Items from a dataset
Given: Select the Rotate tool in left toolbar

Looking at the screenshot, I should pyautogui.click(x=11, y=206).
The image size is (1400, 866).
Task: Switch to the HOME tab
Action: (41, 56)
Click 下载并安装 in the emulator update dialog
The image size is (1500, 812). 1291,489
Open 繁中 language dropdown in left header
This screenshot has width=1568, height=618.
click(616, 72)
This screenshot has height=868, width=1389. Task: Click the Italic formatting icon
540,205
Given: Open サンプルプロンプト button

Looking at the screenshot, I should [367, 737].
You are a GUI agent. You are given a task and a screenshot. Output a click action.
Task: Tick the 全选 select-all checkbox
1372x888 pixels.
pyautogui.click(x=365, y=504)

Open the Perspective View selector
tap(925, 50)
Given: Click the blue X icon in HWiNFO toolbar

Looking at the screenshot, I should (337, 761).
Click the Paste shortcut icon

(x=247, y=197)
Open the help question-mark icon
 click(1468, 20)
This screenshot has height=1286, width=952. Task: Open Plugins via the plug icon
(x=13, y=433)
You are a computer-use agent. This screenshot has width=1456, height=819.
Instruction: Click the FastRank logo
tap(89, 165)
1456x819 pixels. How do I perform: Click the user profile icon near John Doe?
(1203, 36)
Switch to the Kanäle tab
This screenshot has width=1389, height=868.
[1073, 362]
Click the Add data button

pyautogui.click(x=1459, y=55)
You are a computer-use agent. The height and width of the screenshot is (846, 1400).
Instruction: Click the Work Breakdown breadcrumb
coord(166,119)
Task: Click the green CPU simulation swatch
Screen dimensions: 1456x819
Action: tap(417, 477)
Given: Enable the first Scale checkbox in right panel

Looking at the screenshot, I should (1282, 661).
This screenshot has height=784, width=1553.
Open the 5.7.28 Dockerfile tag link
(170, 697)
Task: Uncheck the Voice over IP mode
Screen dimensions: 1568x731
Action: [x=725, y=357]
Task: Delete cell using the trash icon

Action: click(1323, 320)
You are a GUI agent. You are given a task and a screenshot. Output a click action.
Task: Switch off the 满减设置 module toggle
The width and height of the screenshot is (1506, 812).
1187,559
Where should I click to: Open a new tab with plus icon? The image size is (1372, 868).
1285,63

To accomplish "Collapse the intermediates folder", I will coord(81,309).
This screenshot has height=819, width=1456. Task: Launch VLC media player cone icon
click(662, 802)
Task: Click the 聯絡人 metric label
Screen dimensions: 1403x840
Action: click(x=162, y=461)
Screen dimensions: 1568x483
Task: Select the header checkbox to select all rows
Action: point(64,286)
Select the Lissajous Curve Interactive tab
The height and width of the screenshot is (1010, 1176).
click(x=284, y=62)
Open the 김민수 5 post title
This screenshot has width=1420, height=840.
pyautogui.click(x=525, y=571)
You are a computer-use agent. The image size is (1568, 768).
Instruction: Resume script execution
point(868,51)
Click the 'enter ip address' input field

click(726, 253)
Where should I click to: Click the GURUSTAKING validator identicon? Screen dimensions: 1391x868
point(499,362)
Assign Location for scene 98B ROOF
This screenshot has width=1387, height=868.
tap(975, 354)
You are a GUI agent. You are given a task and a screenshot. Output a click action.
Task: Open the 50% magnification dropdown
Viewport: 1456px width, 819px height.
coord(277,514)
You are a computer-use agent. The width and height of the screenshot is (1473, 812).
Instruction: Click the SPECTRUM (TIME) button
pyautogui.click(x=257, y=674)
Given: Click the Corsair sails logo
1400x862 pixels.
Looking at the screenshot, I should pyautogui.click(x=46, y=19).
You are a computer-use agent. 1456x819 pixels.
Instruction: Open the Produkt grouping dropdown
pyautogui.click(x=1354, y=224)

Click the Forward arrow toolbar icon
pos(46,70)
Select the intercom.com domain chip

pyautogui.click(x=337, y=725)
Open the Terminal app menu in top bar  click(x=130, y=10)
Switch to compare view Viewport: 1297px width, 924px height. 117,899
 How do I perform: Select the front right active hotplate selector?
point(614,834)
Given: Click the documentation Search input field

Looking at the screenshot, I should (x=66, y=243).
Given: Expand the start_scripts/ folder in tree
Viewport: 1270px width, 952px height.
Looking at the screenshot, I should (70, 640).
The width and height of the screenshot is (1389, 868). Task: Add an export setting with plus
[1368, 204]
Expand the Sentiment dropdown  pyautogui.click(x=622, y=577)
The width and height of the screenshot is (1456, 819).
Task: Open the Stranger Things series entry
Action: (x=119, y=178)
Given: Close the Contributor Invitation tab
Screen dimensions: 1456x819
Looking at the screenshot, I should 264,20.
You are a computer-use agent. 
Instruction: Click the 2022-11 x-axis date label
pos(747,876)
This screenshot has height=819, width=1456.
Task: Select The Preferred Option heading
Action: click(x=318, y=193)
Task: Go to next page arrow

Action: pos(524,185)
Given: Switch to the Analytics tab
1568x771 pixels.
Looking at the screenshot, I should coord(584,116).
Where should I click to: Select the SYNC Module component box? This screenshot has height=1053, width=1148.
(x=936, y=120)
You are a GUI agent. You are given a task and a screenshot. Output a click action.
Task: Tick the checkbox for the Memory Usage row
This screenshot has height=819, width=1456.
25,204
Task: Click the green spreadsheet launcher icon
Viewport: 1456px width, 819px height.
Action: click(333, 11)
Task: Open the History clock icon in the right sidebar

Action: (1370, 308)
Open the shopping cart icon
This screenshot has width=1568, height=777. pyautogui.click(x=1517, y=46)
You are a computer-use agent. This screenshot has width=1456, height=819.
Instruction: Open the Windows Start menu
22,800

What you will do:
Wherever "folder" appears in a line of the entries, copy that line.

Solution for this problem:
To accomplish "Collapse the intermediates folder", I will coord(81,309).
Given: Expand the start_scripts/ folder in tree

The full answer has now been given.